Joining the British Council in 2019, she worked as an advisor, programmer and mentor for the AMPLIFY Digital Arts Initiative, connecting women artists from across Canada, the Americas and the United Kingdom. She developed capacity building activities, and curriculum, fostered collaborations and helped coordinate international public-facing showcasing opportunities for the more than 100 women who passed through the initiative from 2018 to 2023.

She has hosted podcasts for MUTEK showcasing Canadian talent on Montreal-based web radio N10.as, and producing programs for Shouting Fire, the Burning Man web radio service. She has contributed narration to serial theatrical podcasts, multi-disciplinary art projects and several documentary films, including I Dream of Wires.

Since 2019 she has been working with Envision Management and Production as a digital consultant, project developer, and creative producer across a spectrum of artistic practices including music, audiovisual, dome and installation works; while also co-designing and delivering the ongoing Pathwaves Digital Literacy Incubator for musicians, dedicated to making careers more equitable and possible in the digital era.

Schmidt also serves as vice-president of the board of Montreal 24/24, a non-profit organization that analyzes, animates and provides frameworks for Montreal’s nightlife as a new frontier for innovation.

==Music career==
As part of the burgeoning indie rock scene in Montreal in the early 90s, Schmidt was a singer and bassist with Pest 5000 (1992-2001), a band that also featured Brave New Waves producer Kevin Komoda, Genevieve Heistek, Jon Acensio, and a long line of drummers including Howard Bilerman, Colin Burnett, Andy Vial, and Alexander McSween. They released recordings on Harriet Records, No Life Records and Derivative Records, the latter run by Schmidt and Patrick Hamou.
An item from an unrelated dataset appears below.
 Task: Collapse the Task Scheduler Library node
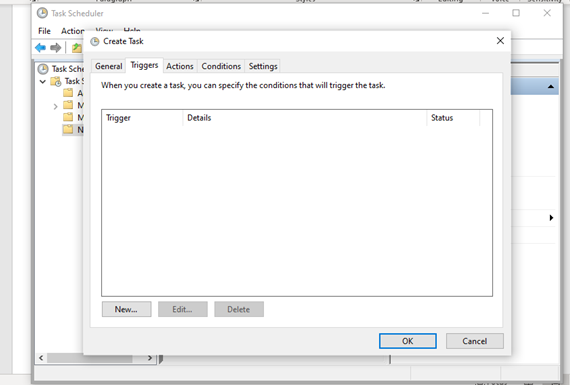[x=43, y=81]
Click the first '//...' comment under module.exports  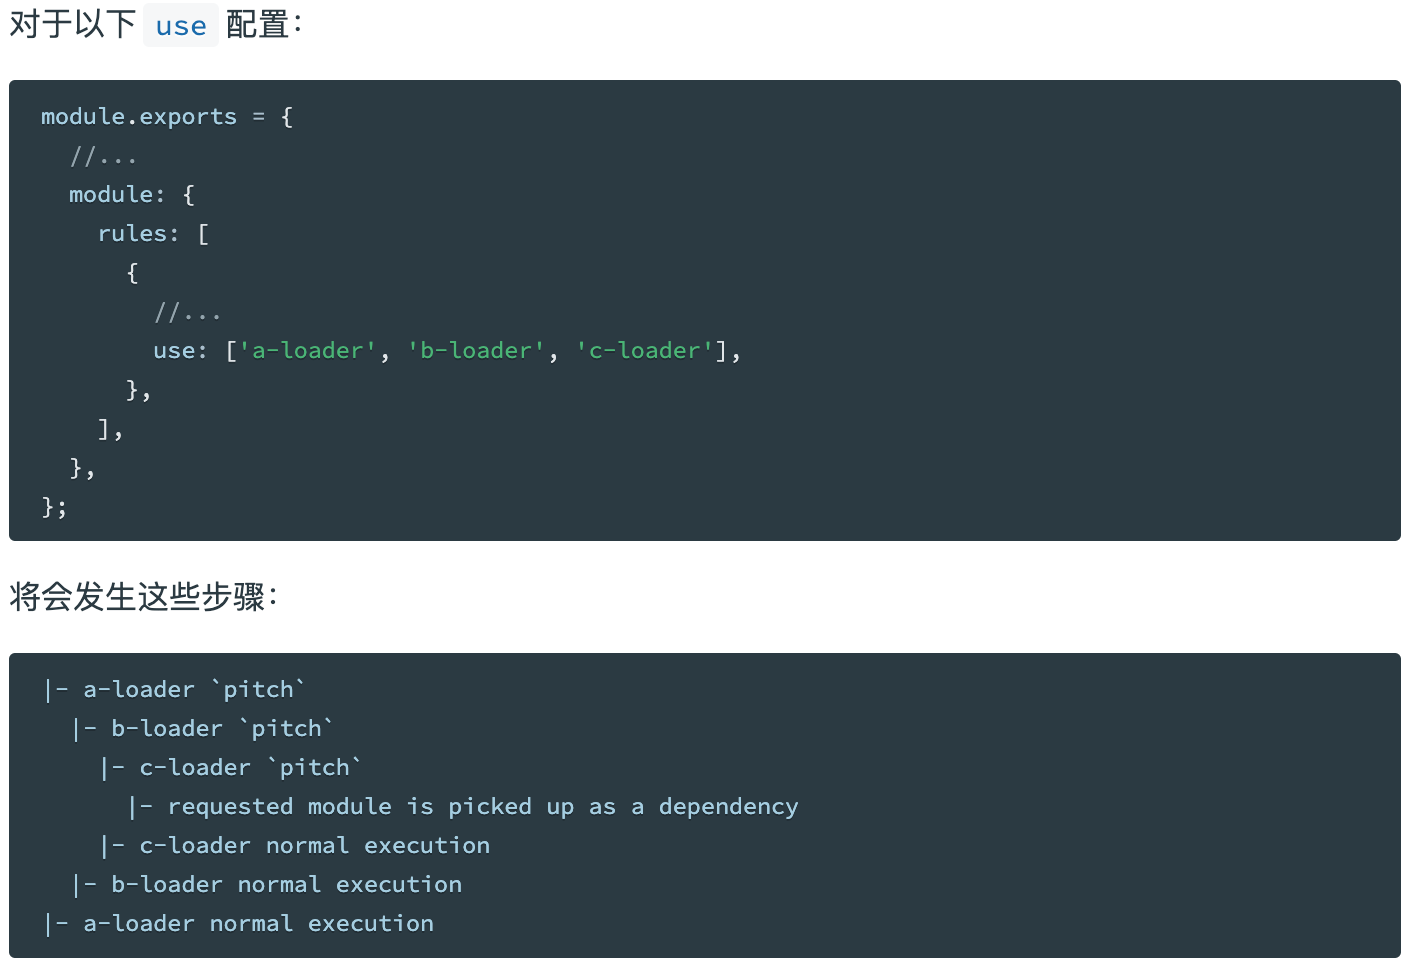tap(103, 156)
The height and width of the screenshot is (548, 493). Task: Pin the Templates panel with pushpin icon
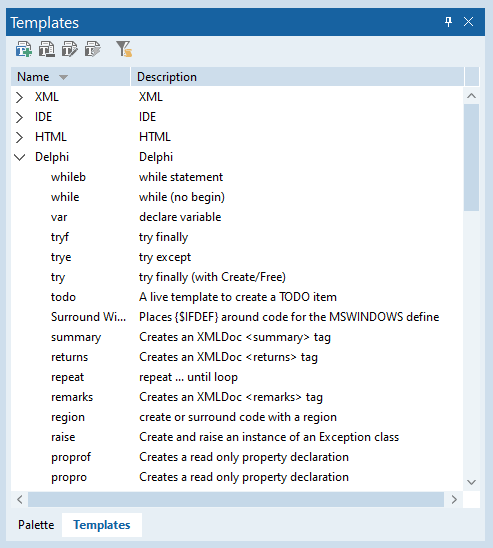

She founded a subsequent group with Komoda and Lewis Braden, called Nanobot Auxiliary Ballet (2001-2006). Alongside Jeff Waye, manager/owner of the North American component of Ninja Tune Records, the pair started the Ta-Da record label.

Since 2008 she has been an active DJ (often operating as Wheelie Houdini) and sound designer performing at festivals, clubs and galleries, locally, nationally and internationally.